Work order: An exact copy of the entries below is the expected answer.

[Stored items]
_____
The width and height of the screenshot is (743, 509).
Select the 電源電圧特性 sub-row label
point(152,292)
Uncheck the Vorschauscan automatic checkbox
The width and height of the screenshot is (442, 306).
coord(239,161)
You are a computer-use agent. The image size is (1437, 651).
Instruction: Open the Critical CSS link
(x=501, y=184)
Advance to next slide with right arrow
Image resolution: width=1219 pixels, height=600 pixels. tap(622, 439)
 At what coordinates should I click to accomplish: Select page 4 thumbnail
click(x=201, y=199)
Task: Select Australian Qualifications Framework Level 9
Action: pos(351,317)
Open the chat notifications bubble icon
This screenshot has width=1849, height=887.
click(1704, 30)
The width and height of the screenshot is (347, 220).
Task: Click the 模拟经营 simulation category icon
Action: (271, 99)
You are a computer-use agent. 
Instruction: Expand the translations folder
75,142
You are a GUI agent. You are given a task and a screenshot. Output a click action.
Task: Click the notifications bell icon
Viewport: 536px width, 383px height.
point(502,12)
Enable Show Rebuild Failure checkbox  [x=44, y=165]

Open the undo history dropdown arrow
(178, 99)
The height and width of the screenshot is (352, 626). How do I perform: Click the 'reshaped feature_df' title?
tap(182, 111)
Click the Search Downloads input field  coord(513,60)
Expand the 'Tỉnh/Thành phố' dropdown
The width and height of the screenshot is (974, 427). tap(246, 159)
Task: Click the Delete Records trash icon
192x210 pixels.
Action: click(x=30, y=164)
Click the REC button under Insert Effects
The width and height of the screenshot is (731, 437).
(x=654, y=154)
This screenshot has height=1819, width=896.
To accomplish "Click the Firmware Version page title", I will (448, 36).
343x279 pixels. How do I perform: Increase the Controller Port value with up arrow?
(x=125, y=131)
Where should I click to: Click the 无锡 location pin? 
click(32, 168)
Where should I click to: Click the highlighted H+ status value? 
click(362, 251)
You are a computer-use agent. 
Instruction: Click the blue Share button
_____
Result of the task:
The width and height of the screenshot is (743, 509).
Select the 電源電圧特性 sub-row label
point(152,292)
Uncheck the Vorschauscan automatic checkbox
The width and height of the screenshot is (442, 306).
coord(239,161)
You are a computer-use agent. The image size is (1437, 651).
Instruction: Open the Critical CSS link
(x=501, y=184)
Advance to next slide with right arrow
Image resolution: width=1219 pixels, height=600 pixels. tap(622, 439)
 At what coordinates should I click to accomplish: Select page 4 thumbnail
click(x=201, y=199)
Task: Select Australian Qualifications Framework Level 9
Action: pos(351,317)
Open the chat notifications bubble icon
This screenshot has width=1849, height=887.
click(1704, 30)
The width and height of the screenshot is (347, 220).
Task: Click the 模拟经营 simulation category icon
Action: (271, 99)
You are a computer-use agent. 
Instruction: Expand the translations folder
75,142
You are a GUI agent. You are given a task and a screenshot. Output a click action.
Task: Click the notifications bell icon
Viewport: 536px width, 383px height.
point(502,12)
Enable Show Rebuild Failure checkbox  [x=44, y=165]

Open the undo history dropdown arrow
(178, 99)
The height and width of the screenshot is (352, 626). How do I perform: Click the 'reshaped feature_df' title?
tap(182, 111)
Click the Search Downloads input field  coord(513,60)
Expand the 'Tỉnh/Thành phố' dropdown
The width and height of the screenshot is (974, 427). tap(246, 159)
Task: Click the Delete Records trash icon
192x210 pixels.
Action: click(x=30, y=164)
Click the REC button under Insert Effects
The width and height of the screenshot is (731, 437).
(x=654, y=154)
This screenshot has height=1819, width=896.
To accomplish "Click the Firmware Version page title", I will (448, 36).
343x279 pixels. How do I perform: Increase the Controller Port value with up arrow?
(x=125, y=131)
Where should I click to: Click the 无锡 location pin? 
click(32, 168)
Where should I click to: Click the highlighted H+ status value? 
click(362, 251)
You are a computer-use agent. 
Instruction: Click the blue Share button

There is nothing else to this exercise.